Search code examples
hadoophivesubquerybigdataderived-column

How to use derived columns in same hive table?


Could you please help me below query.

Suppose there is table employee and columns A , B and Date column.

I have to load data from table employee to another table emp with below transformation applied

Transformation in Employee table

  1. Absolute value of column A - (column name in emp wil be ABS_A)

  2. Absolute value of column B -(column name in emp wil be ABS_B)

  3. Find the sum(ABS_A) for a given Date column

4.Find the sum(ABS_b) for a given Date column

  1. Find sum(ABS_A)/sum(ABS_B) - column name will be Average.

So the Final table emp will have below columns

1.A

2.B

3.ABS_A

4.ABS_B

5.Average

How to handle such derived column in hive?

I tried below query but now working. could anyone guide me.

insert overwrite into emp
select 
A,
B,
ABS(A) as ABS_A,
ABS(B) as ABS_B,
sum(ABS_A) OVER PARTION BY DATE AS sum_OF_A,
sum(ABS_B) OVER PARTTION BY DATE AS sum_of_b,
avg(sum_of_A,sum_of_b) over partition by date as average
from employee

enter image description here

enter image description here


Solution

  • Hive does not support using derived columns in the same subquery level. Use subqueries or functions in place of column aliases.

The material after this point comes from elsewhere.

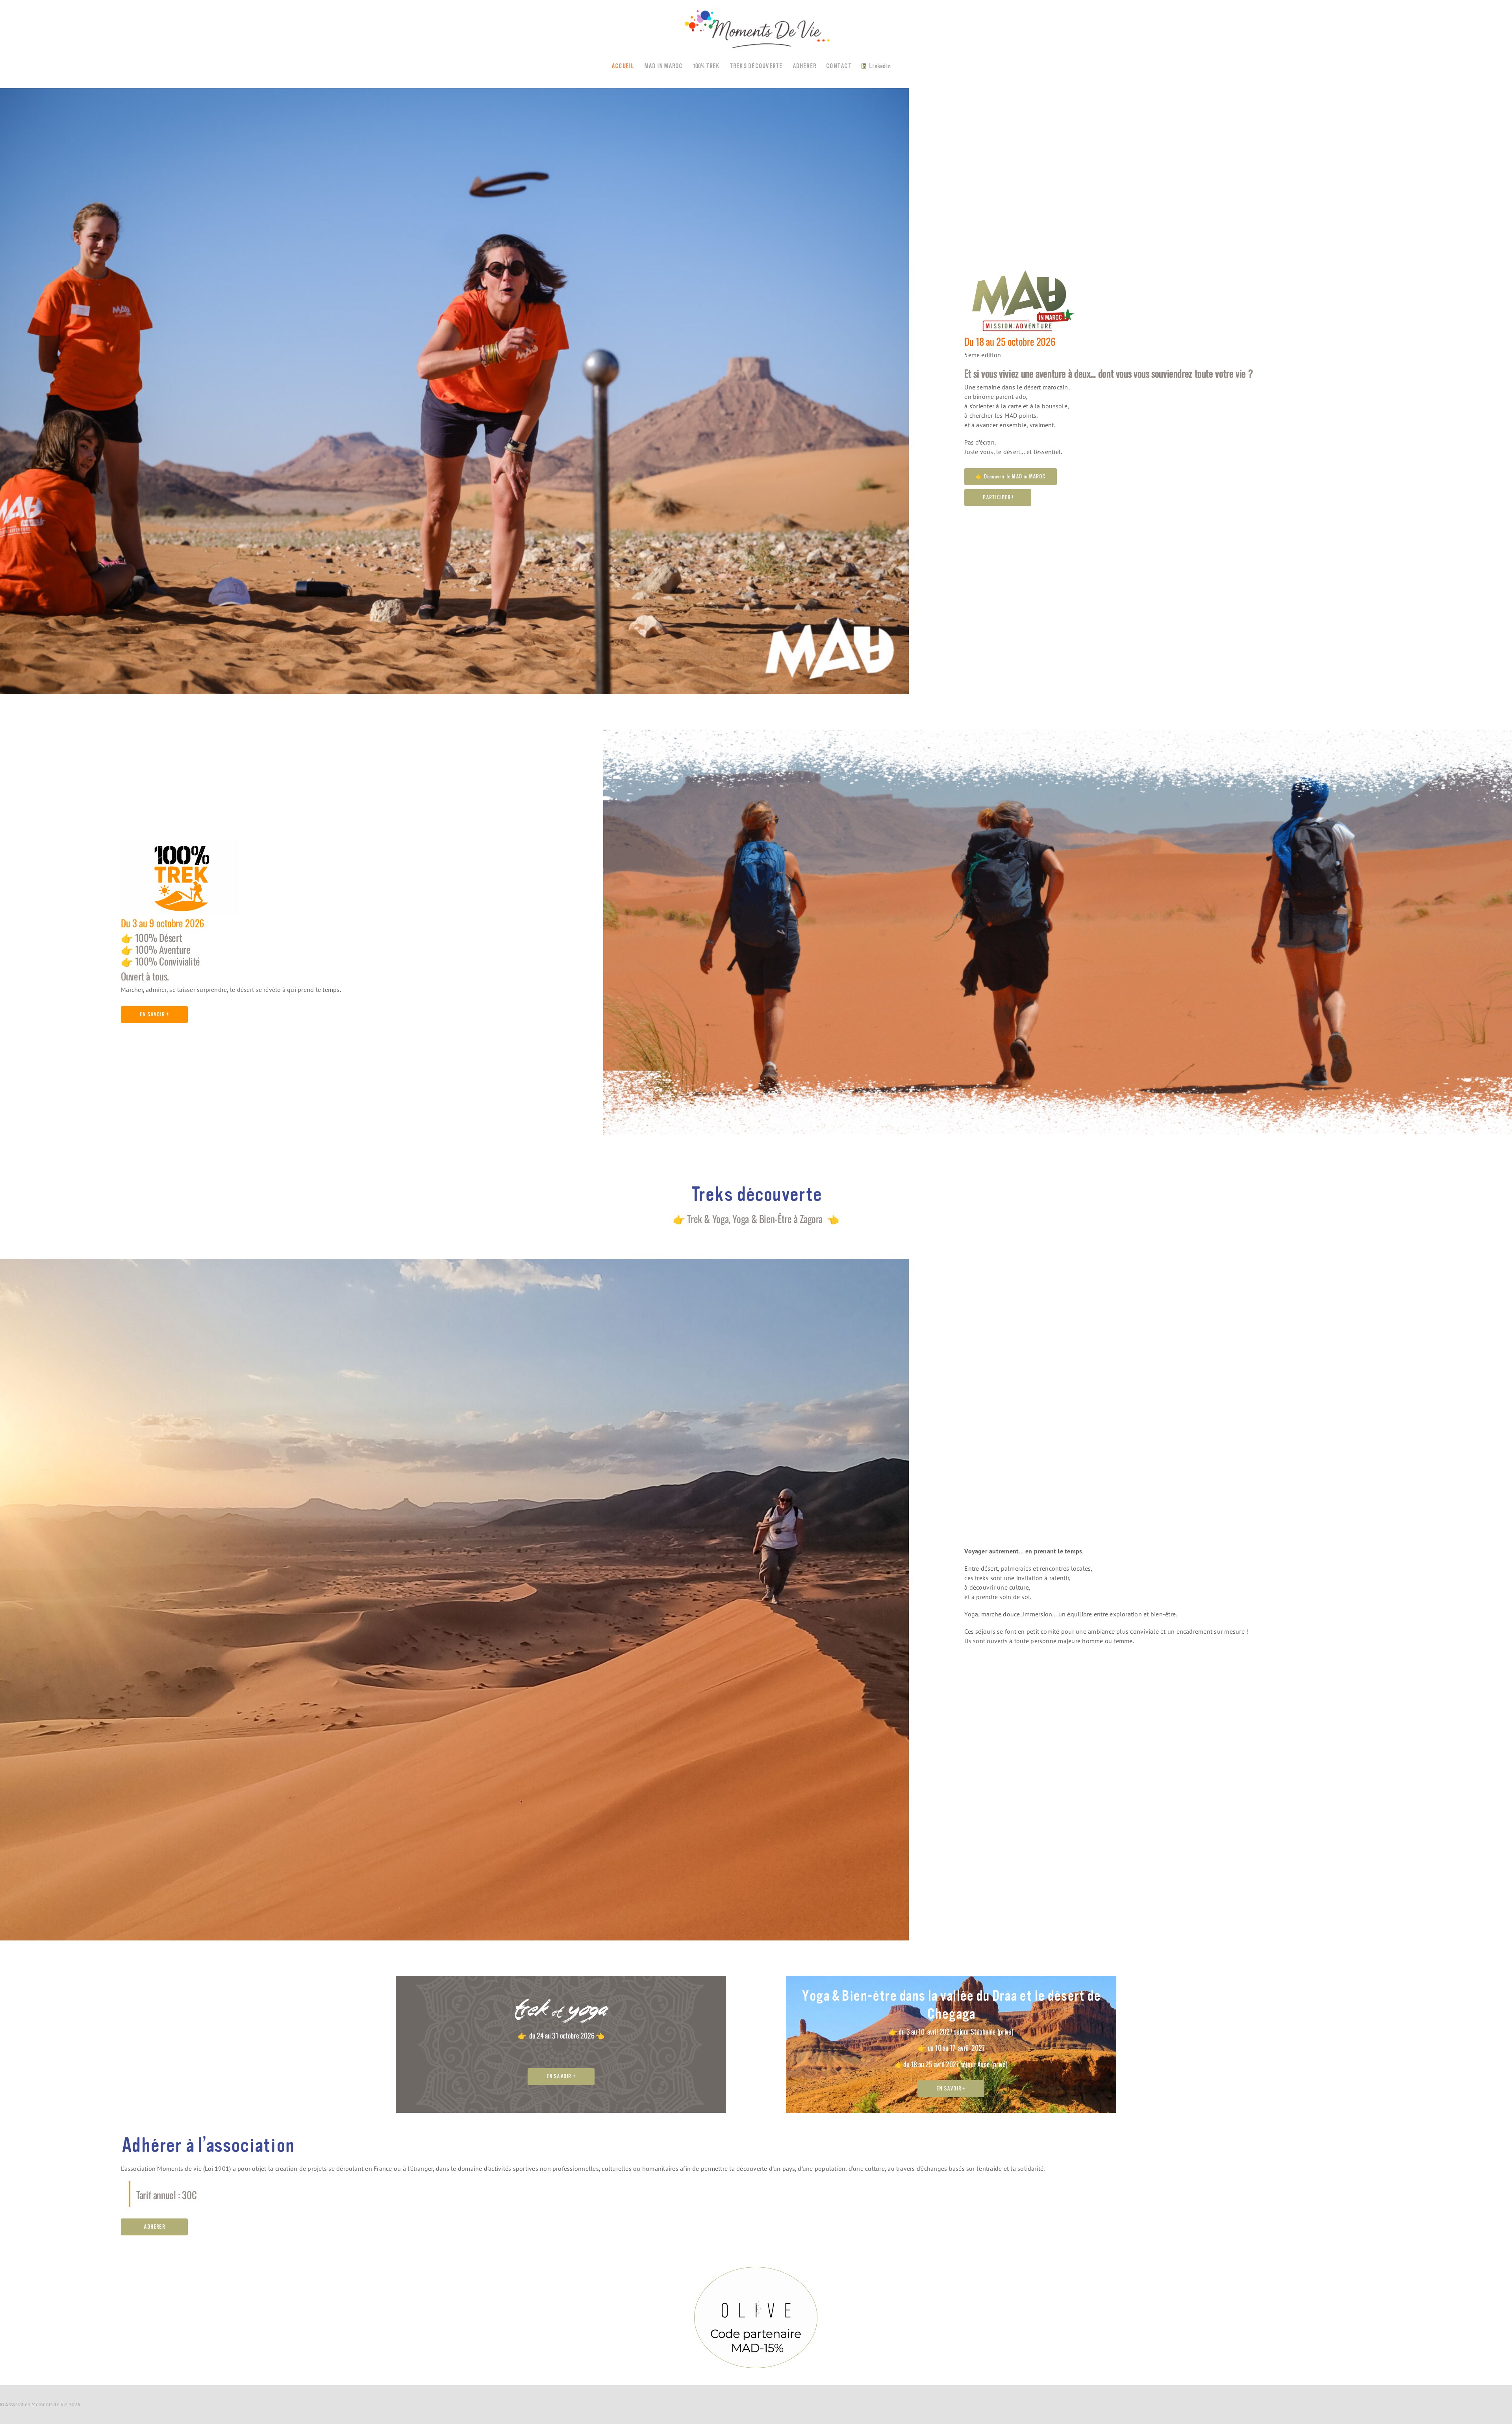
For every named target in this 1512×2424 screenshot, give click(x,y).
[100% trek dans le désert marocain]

    insert overwrite table emp 
    select A, B, ABS_A, ABS_B, sum_OF_A, sum_of_b, `date`, sum_OF_A/sum_of_b as average
    from      
    (
    select A, B, ABS(A) as ABS_A, ABS(B) as ABS_B, `date`,
           sum(ABS(A)) OVER (PARTTION BY DATE) AS sum_OF_A, 
           sum(ABS(B)) OVER (PARTTION BY DATE) AS sum_of_b
      from employee
    )s;